## Task instructions
Reproduce the passage of the Unifi article between "Unifi stays strong" and "across the US.", inclusive.

## Reading passage
#####

Spring 2022

Unifi stays strong

Unifi has a large fleet of GSE which it uses as part of its day-to day operations, such as here at Las Vegas McCarran International

Despite the harsh downturn in flight operations in its key market, US aviation services provider Unifi continues to handle for most of the big American airlines that operate strong domestic networks. And it is looking to expand, whatever the future of the industry

Unifi dates its history to Delta Global Services (DGS), a wholly-owned subsidiary established by Delta Air Lines in the late 1990s to provide aviation services – particularly ground handling – for its narrowbody domestic flights at airports across the US.

A little over 20 years later, Argenbright Holdings – a US-based provider of aviation services and contract security – took over management of the DGS business, which by then was providing various aviation services for other US carriers as well as Delta; the deal became a reality on 21 December 2018.

#####

## Information supplied
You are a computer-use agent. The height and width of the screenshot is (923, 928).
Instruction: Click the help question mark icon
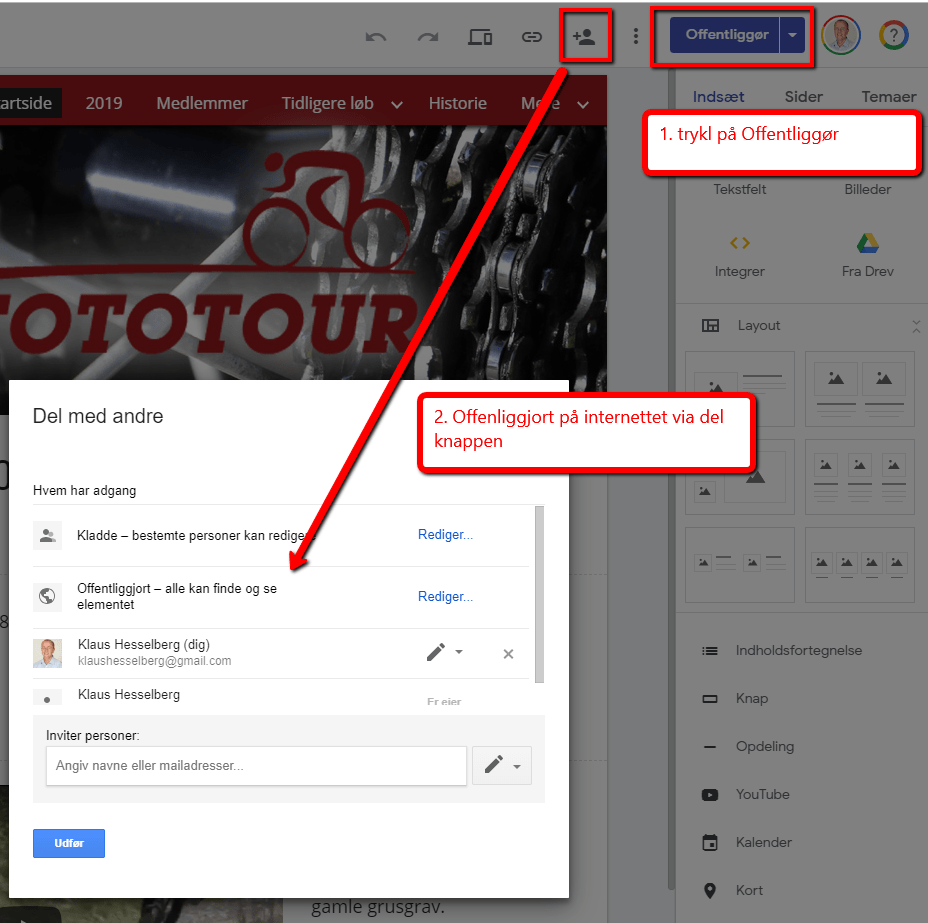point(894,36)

#####

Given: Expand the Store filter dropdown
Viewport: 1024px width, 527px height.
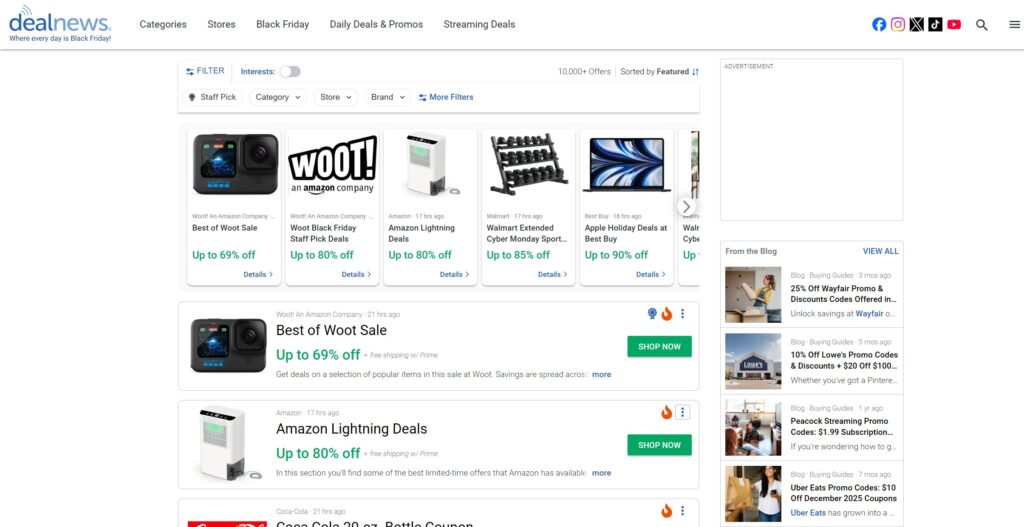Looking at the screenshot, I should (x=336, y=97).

#####

## Response to this exercise
Unifi stays strong

Unifi has a large fleet of GSE which it uses as part of its day-to day operations, such as here at Las Vegas McCarran International

Despite the harsh downturn in flight operations in its key market, US aviation services provider Unifi continues to handle for most of the big American airlines that operate strong domestic networks. And it is looking to expand, whatever the future of the industry

Unifi dates its history to Delta Global Services (DGS), a wholly-owned subsidiary established by Delta Air Lines in the late 1990s to provide aviation services – particularly ground handling – for its narrowbody domestic flights at airports across the US.